In general, better state management within applications makes code better regardless of how distributed the system is, and when we use the “turn it off and turn it back on,” we’re really just clearing out some bit of application state that’s gotten stuck during the runtime of a piece of software.

Startup and Shutdown

Process creation and initialization, as well as shutdown, is difficult in distributed systems. While most configuration and state is probably stored in some remote service (like a database,) there’s a bootstrapping process where each process gets enough local configuration required to get that configuration and startup from the central service, which can be a bit delicate.

Shutdown has its own problems set of problems, as specific processes need to be able to complete or safely abort in progress operations.

For request driven work (i.e. HTTP or RPC APIs) without statefull or long-running requests (e.g. many websockets and most streaming connections), applications have to stop accepting new connections and let all in progress requests complete before terminating. For other kinds of work, the process has to either complete in progress work or provide some kind of “checkpointing” approach so that another process can pick up the work later.

Horizontal Scalability

Horizontal scalability, being able to increase the capability of an application by adding more instances of the application rather than creasing the resources allotted to the application itself, is one of the reasons that we build distributed systems in the first place,¹ but simply being able to run multiple copies of the application at once isn’t always enough, the application needs to be able to effectively distribute it’s workloads. For request driven work this is genreally some kind of load balancing layer or strategy, and for other kinds of workloads you need some way to distribute work across the application.

There are lots of different ways to provide loadbalancing, and a lot depends on your application and clients, there is specialized software (and even hardware) that provides loadbalancing by sitting “in front of” the application and routing requests to a backend, but there are also a collection of client-side solutions that work quite well. The complexity of load balancing solutions varies a lot: there are some approaches that just distribute responses “evenly” (by number) to a single backend one-by-one (“round-robin”) and some approaches that attempt to distribute requests more “fairly” based on some reporting of each backend or an analysis of the incoming requests, and the strategy here depends a lot on the requirements of the application or service.

For workloads that aren’t request driven, systems require some mechanism of distributing work to workers, ususally with some kind of messaging system, though it’s possible to get pretty far using a just a normal general purpose database to store pending work. The options for managing, ordering, and distributing the work, is the meat of problem.

Challenges

When thinking about system design or architecture, I tend to start with the following questions.

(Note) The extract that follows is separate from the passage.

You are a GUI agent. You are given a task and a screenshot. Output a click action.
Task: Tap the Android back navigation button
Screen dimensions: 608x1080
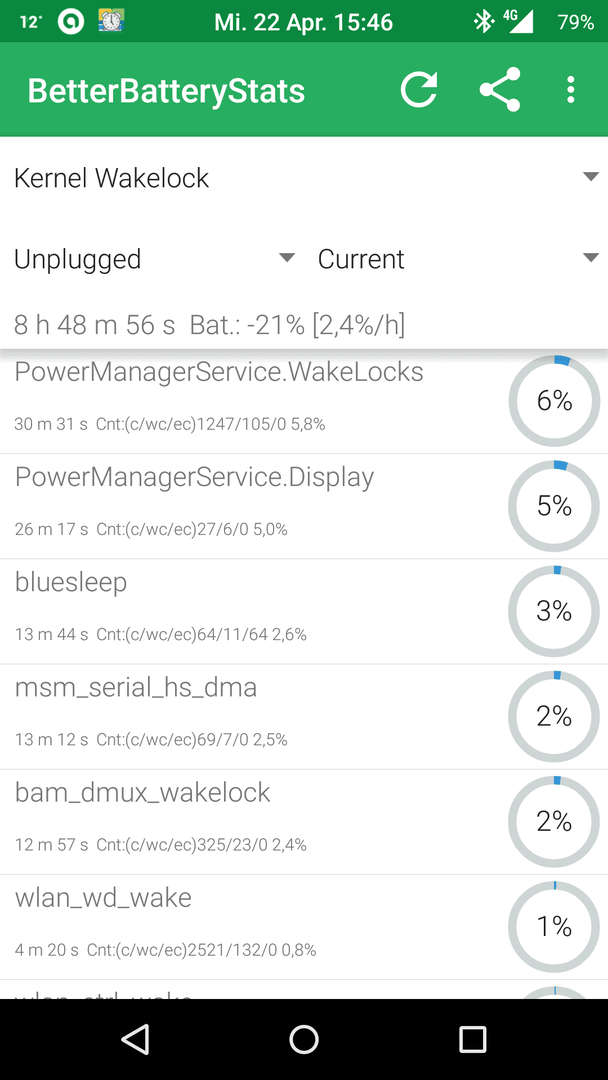135,1039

how does the system handle intermittent failures of particular components?
what kind of downtime is acceptable for any given component? for the system as a whole?
how do operations timeout and get terminated, and how to clients handle these kinds of failures?
what are the tolerances for the application in terms of latency of various kinds of operations, and also the tolerances for “missing” or “duplicating” an operation?
when (any single) node or component of the system aborts or restarts abruptly, how does the application/service respond? Does work resume or abort safely?
what level of manual intervention is acceptable? Does the system need to node failure autonomously? If so how many nodes?

Concepts like “node” or “component” or “operation,” can mean different things in different systems, and I use the terms somewhat vaguely as a result. These general factors and questions apply to systems that have monolithic architectures (i.e. many copies of a single type of process which performs many functions,) and service-based architectures (i.e. many different processes performing specialized functions.)

Solutions

Ignore the Problem, For Now

Many applications run in a distributed fashion while only really addressing parts of their relevant distributed systems problems, and in practice it works out ok. Applications may store most of their data in a database, but have some configuration files that are stored locally: this is annoying, and sometimes an out-of-sync file can lead to some unexpected behavior. Applications may have distributed application servers for all request-driven workloads, but may still have a separate single process that does some kind of coordinated background work, or run cron jobs.

Ignoring the problem isn’t always the best solution in the long term, but making sure that everything is distributed (or able to be distributed,) isn’t always the best use of time, and depending the specific application it works out fine. The important part, isn’t always to distribute things in all cases, but to make it possible to distribute functions in response to needs: in some ways I think about this as the “just in time” approach.

Federation

Federated architectures manage distributed systems protocols at a higher level: rather than assembling a large distributed system, build very small systems that can communicate at a high level using some kind of established protocol. The best example of a federated system is probably email, though there are others.²

Federated systems have more complex protocols that have to be specification based, which can be complicated/difficult to build. Also, federated services have to maintain the ability to interoperate with previous versions and even sometimes non-compliant services, which can be difficult to maintain. Federated systems also end up pushing a lot of the user experience into the clients, which can make it hard to control this aspect of the system.

On the upside, specific implementations and instances of a federated service can be quite simple and have straight forward and lightweight implementations. Supporting email for a few users (or even a few hundred) is a much more tractable problem than supporting email for many millions of users.

Distributed Locks

Needing some kind of lock (for mutual exclusion or mutex) is common enough in programming, and provide some kind of easy way to ensure that only a single actor has access to a specific resource. Doing this within a single process involves using kernel (futexes) or programming language runtime implementations, and is simple to conceptualize, and while the concept in a distributed system is functionally the same, the implementation of distributed locks are more complicated and necessarily slower (both the lock themselves, and their impact on the system as a whole).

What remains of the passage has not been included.